Lynne Stewart Hit With Ten-Year Prison Sentence

70-year-old civil rights gets new sentence for letting Egyptian sheik communicate from jail

A judge had resentenced a 70-year-old civil rights lawyer to 10 years in prison for letting a jailed Egyptian sheik communicate with his radical followers.

Federal Judge John Koeltl sentenced Lynne Stewart in Manhattan after she pleaded with him to reimpose the two-year, four-month sentence he had originally given her in 2006. She said she has been diminished since her November imprisonment.

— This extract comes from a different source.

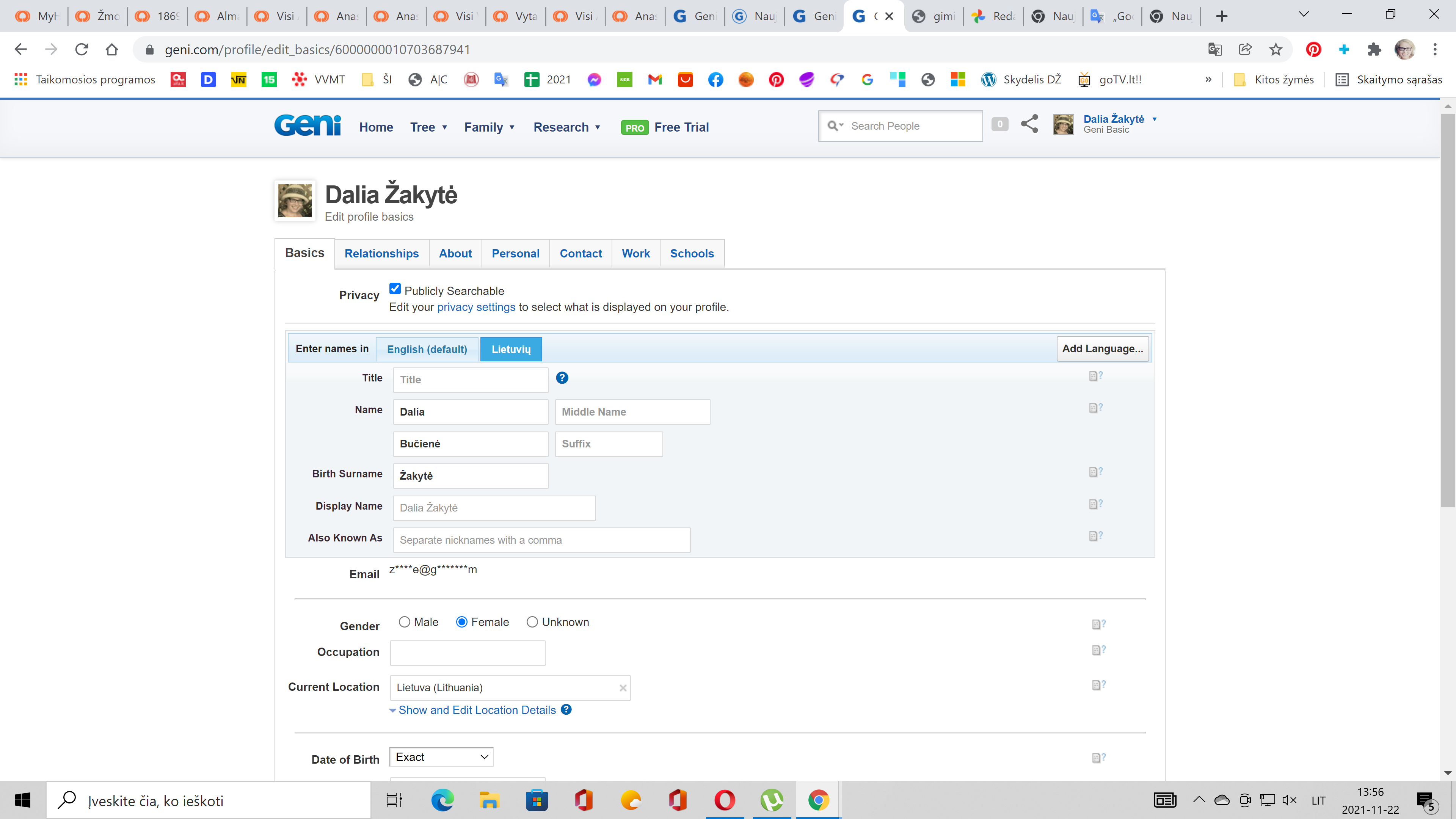Open the privacy settings link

An appeals court had ordered a new sentencing, saying the judge needed to consider whether she committed perjury. Koeltl says she did and he says she lacked remorse after her first sentencing.

About 100 supporters of Stewart marched past the federal courthouse in lower Manhattan on Wednesday evening, carrying signs that said "Free Lynne Stewart" and "We Stand With Lynne Stewart." They then walked around the corner to the federal prison where Stewart is held and rallied there.

In court papers, prosecutors have asked for Stewart to receive a "severe sentence" of between 15 and 30 years in prison, saying she had carried out a plan to smuggle terrorist messages from Abdel-Rahman to his Middle East followers and had engaged in "extraordinarily severe criminal conduct."

"In short," they said, "Stewart and her co-defendants provided material support to a terrorist organization and to the commission of a terrorism crime."

Defense lawyers wrote that Koeltl should not increase Stewart's sentence. They noted that several 2nd Circuit judges had called for Stewart to receive a long prison term.

"We are angry, and rightly so, at defendants who are convicted of terrorism-related crimes," they wrote. "The judges of the Second Circuit are clearly angry. Many of them believe that Ms. Stewart deserves a lengthy sentence. But Ms. Stewart's sentence is not before them."

The lawyers said only Koeltl knew what was best after presiding over the nearly nine-month trial.

Stewart wrote the judge a nine-page letter seeking leniency and declaring, "I am not a traitor." After some soul searching, she wrote, she had concluded that a careless over-devotion to her clients was her undoing.